沈岚站在楼梯口,眼睛睁得极大,像根本没反应过来发生了什么:“她刚才……是不是被跳过去了?”
许沉没有回答。
她只是低头盯着那张签收单,忽然发现背面还有一行极小的打印字,像是流程里最不显眼的提示。
“跳过者,次夜优先核验。”
她把单子缓缓攥紧,纸边在掌心里发出轻微的折裂声。
值夜老师那边合上了表,像是已经完成了一轮。走廊广播再次响起,声音比刚才更近,也更清楚了一些。
“床位核验完成。”
“床位核验完成。”
许沉抬起头,眼神一点点冷下来。

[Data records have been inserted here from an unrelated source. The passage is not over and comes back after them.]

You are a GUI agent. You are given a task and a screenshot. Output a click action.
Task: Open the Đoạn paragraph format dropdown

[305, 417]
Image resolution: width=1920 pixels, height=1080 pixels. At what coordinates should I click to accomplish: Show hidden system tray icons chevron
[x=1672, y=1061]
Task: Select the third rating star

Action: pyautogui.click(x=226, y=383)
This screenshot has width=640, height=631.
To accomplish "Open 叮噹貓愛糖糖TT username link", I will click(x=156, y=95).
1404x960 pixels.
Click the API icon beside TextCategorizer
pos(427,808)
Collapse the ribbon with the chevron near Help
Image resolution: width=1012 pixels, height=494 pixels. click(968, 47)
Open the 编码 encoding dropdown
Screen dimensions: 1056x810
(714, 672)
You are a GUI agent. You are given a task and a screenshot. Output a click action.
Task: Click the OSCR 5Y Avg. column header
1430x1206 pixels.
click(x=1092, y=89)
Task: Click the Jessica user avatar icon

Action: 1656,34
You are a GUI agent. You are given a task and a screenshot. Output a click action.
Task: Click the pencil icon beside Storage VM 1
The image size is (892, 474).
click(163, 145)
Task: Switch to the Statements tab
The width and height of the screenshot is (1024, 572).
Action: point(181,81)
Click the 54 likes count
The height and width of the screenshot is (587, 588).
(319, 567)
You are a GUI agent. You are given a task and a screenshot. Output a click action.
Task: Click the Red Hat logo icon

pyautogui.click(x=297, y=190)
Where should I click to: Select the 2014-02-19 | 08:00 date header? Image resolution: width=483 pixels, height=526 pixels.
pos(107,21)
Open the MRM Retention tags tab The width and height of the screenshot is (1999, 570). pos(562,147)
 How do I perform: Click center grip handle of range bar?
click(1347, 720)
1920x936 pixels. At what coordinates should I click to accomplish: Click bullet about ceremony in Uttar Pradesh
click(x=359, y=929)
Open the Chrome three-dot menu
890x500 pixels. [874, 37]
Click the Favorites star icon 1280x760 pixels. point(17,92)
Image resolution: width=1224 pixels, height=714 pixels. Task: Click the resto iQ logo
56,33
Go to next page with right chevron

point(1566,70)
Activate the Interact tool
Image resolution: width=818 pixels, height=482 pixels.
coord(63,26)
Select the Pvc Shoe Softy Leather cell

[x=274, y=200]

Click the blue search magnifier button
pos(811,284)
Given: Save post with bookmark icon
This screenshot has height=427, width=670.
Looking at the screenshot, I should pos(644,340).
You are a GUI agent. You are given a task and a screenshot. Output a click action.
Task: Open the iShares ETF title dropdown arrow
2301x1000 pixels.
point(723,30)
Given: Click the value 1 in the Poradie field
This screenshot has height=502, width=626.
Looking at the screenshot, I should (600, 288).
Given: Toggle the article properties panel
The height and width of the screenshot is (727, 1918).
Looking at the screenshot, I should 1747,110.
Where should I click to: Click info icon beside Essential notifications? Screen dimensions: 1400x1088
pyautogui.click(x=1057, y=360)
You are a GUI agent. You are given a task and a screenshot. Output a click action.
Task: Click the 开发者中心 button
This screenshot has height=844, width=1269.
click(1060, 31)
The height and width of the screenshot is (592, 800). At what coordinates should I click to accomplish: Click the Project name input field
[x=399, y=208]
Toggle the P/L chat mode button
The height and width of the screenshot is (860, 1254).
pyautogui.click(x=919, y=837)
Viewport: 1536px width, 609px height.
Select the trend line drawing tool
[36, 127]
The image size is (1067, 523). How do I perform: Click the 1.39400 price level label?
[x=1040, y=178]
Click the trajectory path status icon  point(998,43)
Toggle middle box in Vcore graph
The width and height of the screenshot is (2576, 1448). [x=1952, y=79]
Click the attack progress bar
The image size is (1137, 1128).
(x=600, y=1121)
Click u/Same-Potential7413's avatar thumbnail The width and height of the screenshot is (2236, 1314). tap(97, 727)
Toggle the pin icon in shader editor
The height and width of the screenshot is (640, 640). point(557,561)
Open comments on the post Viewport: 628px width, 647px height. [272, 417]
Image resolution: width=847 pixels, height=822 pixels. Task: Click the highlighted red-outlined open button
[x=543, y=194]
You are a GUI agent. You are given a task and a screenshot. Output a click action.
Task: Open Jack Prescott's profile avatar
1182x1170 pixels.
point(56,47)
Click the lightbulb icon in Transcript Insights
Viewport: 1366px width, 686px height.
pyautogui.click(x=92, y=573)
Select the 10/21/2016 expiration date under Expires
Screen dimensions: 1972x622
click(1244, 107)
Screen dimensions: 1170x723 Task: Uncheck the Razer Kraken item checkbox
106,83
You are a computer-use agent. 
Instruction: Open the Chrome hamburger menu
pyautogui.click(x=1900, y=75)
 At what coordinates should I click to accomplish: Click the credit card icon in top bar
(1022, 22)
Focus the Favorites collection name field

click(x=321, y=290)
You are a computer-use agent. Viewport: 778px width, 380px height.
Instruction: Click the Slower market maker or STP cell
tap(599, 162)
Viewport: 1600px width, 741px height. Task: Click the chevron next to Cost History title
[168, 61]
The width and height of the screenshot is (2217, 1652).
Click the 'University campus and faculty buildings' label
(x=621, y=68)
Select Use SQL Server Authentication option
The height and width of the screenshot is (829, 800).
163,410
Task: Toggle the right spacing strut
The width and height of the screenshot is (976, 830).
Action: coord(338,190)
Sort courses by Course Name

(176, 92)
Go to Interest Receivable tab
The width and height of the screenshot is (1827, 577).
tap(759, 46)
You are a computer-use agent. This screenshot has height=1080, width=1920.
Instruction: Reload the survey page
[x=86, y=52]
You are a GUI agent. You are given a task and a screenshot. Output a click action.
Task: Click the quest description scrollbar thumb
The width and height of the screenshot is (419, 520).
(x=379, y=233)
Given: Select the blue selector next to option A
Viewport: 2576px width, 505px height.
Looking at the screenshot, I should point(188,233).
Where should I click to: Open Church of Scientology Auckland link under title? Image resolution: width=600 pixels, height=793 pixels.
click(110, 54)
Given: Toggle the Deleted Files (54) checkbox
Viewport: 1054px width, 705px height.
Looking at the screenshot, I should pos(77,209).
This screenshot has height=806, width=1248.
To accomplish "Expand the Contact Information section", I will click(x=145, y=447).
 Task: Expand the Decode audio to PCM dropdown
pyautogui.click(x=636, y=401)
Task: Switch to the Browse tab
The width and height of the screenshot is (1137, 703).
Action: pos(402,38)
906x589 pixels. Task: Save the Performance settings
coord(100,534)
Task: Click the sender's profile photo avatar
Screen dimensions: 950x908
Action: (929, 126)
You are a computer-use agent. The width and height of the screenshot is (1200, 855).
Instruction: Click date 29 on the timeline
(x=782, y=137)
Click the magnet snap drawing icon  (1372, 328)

她终于明白这套流程最狠的地方,不在于今晚把谁带走,而在于它会先让你亲眼看见有人被跳过,然后把这件事写成正常。
跳过的人不只是失去今晚的签收,而是会在下一夜被优先翻出来,连同空床位、寝室号、晚归记录一起,重新并入临取待核。
也就是说,夜里不签收的人会被跳过,而被跳过的人,第二天就会成为最先被查的人。
许沉把那张签收单缓缓折起,塞进衣兜最里侧。
“沈岚。”她低声说,“今晚别回床上。”
沈岚喉咙一紧:“那去哪?”
许沉望向走廊尽头那间已经重新关死的寝室门,隔着门板,她几乎能感觉到里面那种空掉的安静。那不是无人居住的安静,而是有人刚刚从记录里被抹开的安静。
“去找寝室号为什么会变浅。”她说,“他们已经开始跳过人了,下一步就是换号。”
话音刚落,楼下又传来一声短促的广播杂音。
这一次,广播里没念寝室,也没念床位,只冷冷地补了一句。
“夜间未签收名单,已转交值夜主任。”
许沉眼底一沉,抬手按灭了那张几乎被攥皱的签收单。
程照南已经接手了。
而这一次,他要签的,恐怕不只是床位。